EXTRACTED RECORDS:

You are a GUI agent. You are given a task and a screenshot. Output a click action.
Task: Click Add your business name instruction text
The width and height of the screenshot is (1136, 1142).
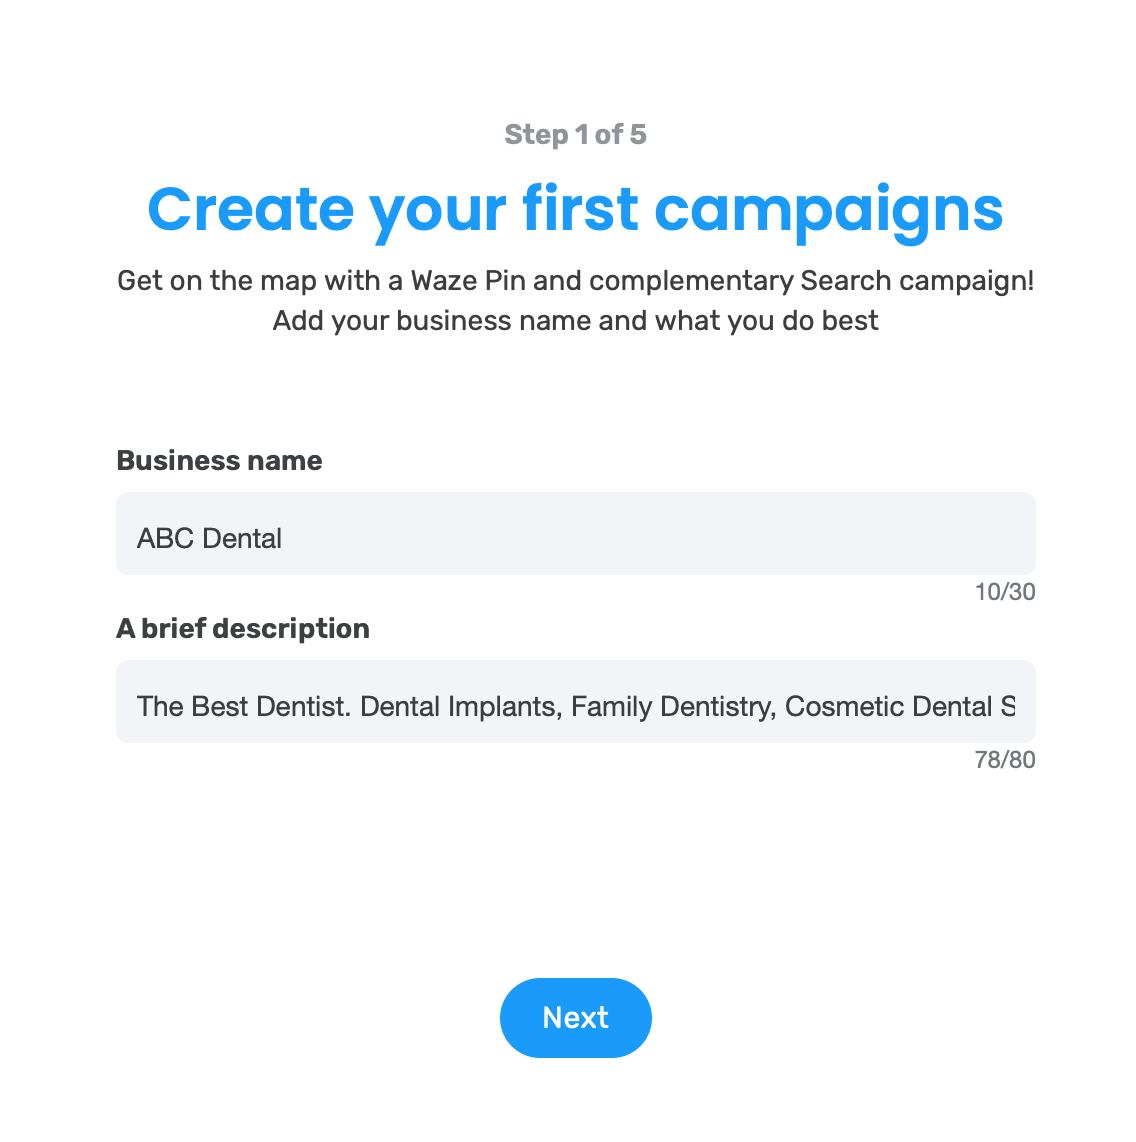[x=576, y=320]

--

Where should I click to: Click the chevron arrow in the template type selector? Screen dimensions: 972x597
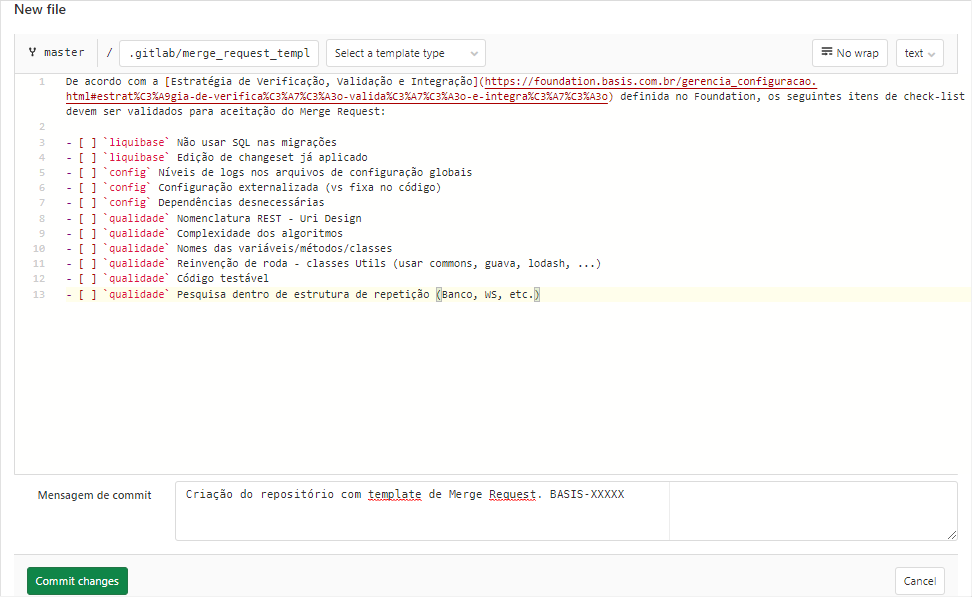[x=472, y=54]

* * *

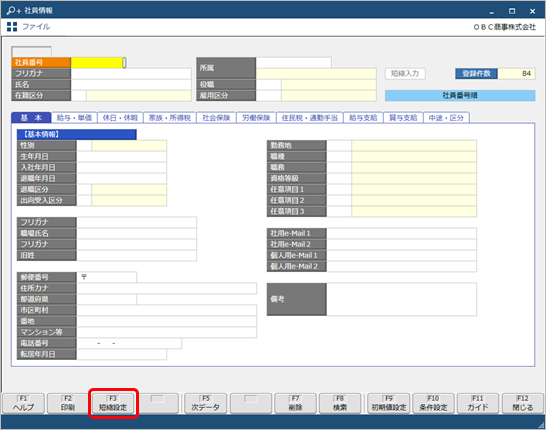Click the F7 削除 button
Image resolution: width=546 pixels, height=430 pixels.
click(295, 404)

WHAT NEEDS TO BE DONE: Add 54 to every answer coordinate in the data from the line containing "You are a GUI" up to and including the line containing "[x=576, y=320]". Then write out those lines again in full, requests included, and leave the pictures out.

ANSWER TO THIS TASK:
You are a GUI agent. You are given a task and a screenshot. Output a click action.
Task: Click Add your business name instruction text
The width and height of the screenshot is (1136, 1142).
[x=630, y=374]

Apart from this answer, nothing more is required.